でも、真っ赤な耳は確認できて口の端を引き上げた。
耳に口を寄せてそっと触れる。
唇で軽く挟んで、少し舌を伸ばして、甘噛をする。
ピクッと震えた獅子谷は顔を上げて吐息を漏らした。
その顔がかわい過ぎて一気に口を塞ぐ。
舌を伸ばすとそこは薄く開かれていて、縁をなぞるとそこからも躊躇いがちに舌が出てきた。
軽く触れ合うだけで離れると、獅子谷は上気した顔でこっちを見上げる。
「何、そのエロい顔?」
「わか、ない。……ただ……嬉しい」
ふわりと笑う姿を見てギュッと抱き締めた。
「ヤーベぇ。

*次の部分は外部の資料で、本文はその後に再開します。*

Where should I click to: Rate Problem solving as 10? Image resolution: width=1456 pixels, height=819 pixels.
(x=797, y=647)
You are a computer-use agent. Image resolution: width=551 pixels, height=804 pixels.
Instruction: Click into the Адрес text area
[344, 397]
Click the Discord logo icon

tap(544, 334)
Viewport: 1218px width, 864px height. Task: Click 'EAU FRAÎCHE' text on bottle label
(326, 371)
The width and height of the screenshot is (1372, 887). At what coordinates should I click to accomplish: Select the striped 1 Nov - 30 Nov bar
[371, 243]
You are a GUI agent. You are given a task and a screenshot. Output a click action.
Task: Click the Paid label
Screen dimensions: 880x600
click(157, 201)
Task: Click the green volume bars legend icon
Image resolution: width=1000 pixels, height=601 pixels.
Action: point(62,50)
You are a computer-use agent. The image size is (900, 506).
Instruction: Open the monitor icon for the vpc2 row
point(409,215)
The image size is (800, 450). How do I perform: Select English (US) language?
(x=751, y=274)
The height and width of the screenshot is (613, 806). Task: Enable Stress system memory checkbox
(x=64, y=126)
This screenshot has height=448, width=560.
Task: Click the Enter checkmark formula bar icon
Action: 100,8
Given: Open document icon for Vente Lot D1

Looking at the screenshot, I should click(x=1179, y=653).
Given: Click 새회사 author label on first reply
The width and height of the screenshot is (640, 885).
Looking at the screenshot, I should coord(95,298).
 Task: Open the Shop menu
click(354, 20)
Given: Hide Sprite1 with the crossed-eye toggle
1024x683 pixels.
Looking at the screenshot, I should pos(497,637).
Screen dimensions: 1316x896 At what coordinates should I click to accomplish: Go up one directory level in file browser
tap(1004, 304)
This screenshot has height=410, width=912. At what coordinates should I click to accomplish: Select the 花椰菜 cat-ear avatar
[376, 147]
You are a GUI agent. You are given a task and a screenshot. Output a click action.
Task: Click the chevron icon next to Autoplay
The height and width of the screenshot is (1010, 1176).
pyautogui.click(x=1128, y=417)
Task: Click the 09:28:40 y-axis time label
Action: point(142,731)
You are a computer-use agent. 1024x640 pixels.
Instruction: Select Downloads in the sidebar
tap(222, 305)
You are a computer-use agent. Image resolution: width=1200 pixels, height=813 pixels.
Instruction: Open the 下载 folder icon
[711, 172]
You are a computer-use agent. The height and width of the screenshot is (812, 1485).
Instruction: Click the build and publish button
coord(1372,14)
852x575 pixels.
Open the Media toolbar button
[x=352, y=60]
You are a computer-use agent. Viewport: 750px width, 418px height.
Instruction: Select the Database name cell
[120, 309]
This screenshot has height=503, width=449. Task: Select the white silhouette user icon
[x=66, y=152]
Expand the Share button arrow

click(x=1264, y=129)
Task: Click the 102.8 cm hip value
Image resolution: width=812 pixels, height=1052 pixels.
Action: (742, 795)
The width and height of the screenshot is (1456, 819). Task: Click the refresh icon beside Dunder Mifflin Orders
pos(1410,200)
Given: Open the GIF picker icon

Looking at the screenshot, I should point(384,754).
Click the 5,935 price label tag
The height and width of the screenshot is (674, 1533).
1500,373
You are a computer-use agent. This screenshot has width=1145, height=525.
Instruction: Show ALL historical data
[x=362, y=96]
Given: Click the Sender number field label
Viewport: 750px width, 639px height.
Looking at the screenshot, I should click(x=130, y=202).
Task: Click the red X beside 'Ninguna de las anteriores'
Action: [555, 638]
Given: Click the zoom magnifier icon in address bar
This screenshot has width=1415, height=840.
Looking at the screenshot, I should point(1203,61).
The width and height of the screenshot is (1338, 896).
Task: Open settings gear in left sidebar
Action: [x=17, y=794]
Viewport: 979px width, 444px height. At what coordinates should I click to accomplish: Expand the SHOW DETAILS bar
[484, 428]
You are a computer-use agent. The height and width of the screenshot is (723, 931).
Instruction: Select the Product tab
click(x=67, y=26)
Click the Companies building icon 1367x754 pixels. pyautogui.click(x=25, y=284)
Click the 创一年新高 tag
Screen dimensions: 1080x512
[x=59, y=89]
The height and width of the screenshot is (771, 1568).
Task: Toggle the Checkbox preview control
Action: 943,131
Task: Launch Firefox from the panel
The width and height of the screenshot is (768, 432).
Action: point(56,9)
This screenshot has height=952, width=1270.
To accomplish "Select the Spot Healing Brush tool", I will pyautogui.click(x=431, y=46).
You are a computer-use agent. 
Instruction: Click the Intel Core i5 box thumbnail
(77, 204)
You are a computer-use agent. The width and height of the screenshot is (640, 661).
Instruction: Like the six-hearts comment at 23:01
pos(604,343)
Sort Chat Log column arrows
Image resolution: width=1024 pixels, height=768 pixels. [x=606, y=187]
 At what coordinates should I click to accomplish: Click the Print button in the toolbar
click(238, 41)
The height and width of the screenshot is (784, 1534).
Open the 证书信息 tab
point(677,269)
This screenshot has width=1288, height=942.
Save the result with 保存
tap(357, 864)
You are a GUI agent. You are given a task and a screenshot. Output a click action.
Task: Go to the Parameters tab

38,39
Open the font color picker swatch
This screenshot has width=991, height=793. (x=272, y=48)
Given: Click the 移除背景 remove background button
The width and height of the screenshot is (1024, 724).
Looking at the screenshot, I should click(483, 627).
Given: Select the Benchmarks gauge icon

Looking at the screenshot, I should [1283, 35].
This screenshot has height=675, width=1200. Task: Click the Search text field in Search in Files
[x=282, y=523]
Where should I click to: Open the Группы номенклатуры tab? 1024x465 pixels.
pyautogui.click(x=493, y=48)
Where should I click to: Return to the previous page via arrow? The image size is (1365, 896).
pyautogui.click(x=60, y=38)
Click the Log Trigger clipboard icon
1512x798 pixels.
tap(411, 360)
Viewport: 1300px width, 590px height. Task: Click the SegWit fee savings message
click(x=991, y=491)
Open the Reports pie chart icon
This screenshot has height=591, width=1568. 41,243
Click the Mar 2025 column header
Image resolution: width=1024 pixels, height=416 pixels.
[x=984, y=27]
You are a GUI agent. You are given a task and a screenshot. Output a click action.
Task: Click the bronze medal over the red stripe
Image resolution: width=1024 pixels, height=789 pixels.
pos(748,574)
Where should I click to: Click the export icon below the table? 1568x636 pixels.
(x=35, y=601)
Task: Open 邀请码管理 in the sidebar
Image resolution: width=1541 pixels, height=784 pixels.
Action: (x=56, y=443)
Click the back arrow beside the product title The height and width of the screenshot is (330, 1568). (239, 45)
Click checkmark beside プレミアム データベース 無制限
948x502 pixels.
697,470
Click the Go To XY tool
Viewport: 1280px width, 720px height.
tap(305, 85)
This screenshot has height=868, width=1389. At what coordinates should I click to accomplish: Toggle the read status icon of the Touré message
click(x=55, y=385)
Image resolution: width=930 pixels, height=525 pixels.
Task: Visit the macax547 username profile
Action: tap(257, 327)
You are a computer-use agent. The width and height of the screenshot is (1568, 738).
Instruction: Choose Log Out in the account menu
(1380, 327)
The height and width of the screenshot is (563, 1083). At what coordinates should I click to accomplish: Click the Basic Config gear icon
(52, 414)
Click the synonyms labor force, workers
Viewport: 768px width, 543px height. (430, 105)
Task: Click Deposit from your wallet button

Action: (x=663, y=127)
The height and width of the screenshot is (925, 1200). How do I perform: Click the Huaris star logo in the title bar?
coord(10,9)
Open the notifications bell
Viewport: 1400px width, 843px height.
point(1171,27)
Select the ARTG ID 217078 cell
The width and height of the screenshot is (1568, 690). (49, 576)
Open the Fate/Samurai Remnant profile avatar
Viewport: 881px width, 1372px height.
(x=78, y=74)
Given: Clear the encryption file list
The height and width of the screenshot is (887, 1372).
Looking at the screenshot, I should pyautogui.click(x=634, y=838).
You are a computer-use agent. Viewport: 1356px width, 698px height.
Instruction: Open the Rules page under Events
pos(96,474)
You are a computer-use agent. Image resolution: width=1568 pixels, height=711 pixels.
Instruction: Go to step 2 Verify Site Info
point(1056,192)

好き過ぎて……めっちゃ大事にしたい」
ドキドキし過ぎて心臓が飛び出してくる気がする。
獅子谷とはもう何度もセックスだってしているのに、そんなのよりこの腕の中にただ抱いていたいなんて。
「こんな満たされることってあるんだな?」
「何が?」
「すーげぇ幸せっ!」
獅子谷を抱き締めたままその額に口づけると、獅子谷はフッと笑う。
「こんなん……バカップルじゃねぇか?」
「ダメ?」
聞くと、獅子谷は口を閉じてムッとした。
「俺はこうやってくっついてるだけでかなり落ち着くけど?……嫌なら離そうか?」
顔を覗き込もうとすると、プイッとそっぽを向いてぽそっと零される。
「……離すな」
こんなかわいいなんて……ヤバい。